Fourth Congressional District Finalist
Donna Porter
Donna Porter has spent 20 years in education, but only the past four as a teacher. Before becoming an oral communications teacher at Picayune High School, she served as a speech/language pathologist, speech pathologist, educational diagnostician, and an early childhood intervention coordinator and dyslexia coordinator. Through all of these positions, she has made an incredible difference in the educational experience of countless children, but in her classroom, she and her children truly soar.
Regardless of the struggles her students may face in the home and lives, she helps them to gain self-confidence and self-esteem through learning how to communicate through her classes and the speech and debate team she coaches. Although many students may fear public speaking at the beginning of her class, she enables them to overcome this fear and gain important skills they will use throughout their lives.
In 2002, she received the Community Developer of the Year Award for outstanding efforts in furthering education and economic development programs. She encourages her students to be service-oriented and has helped them to succeed in numerous projects, including Hearts to Heroes, a program to bring Christmas to the families of military personnel from the Picayune area who were serving in Iraq, Operation Christmas Child, providing needed items to children in third world countries, and Project Soup Kitchen, collecting donated canned goods to help initiate a soup kitchen project in the community.

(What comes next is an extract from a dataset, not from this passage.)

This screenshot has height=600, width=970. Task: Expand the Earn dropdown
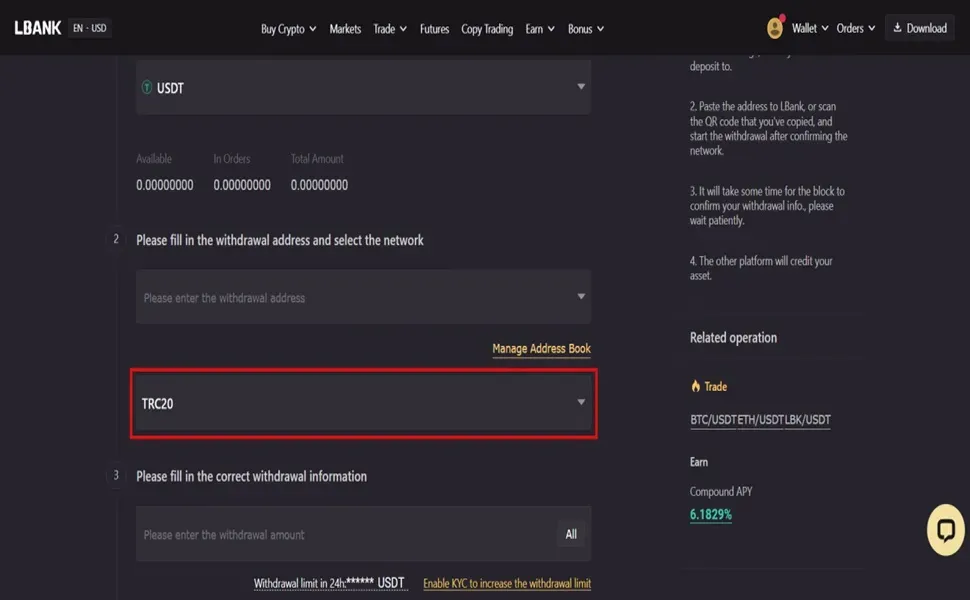(539, 28)
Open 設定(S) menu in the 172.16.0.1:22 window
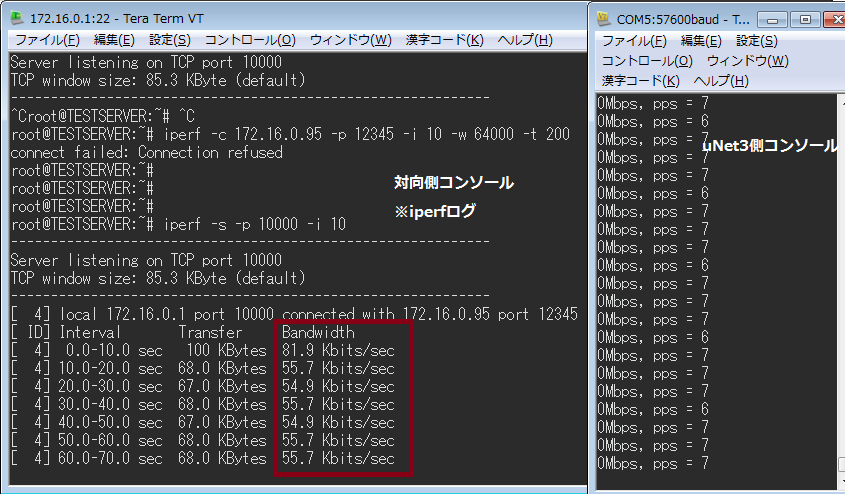This screenshot has height=494, width=845. click(x=170, y=40)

Having coached numerous state finalists in speech competition, she has coached a national finalist in impromptu speaking and a state champion in oratory as well as the best actor at the Mississippi Theater Association State Festival.
A member of the American Speech and Hearing Association, Porter has conducted training on Conscious Discipline, Dyslexia and other topics at numerous state and national conferences.
Porter holds a bachelor's degree and a master's degree in speech and language pathology from the University of Southern Mississippi and has completed post-graduate studies in audiology at the University of Southern Mississippi.
She is married to Mark Porter, a customer service manager, and has two sons, Chase Porter, a student a Mississippi College, and Chad Porter, a student in the Picayune School District.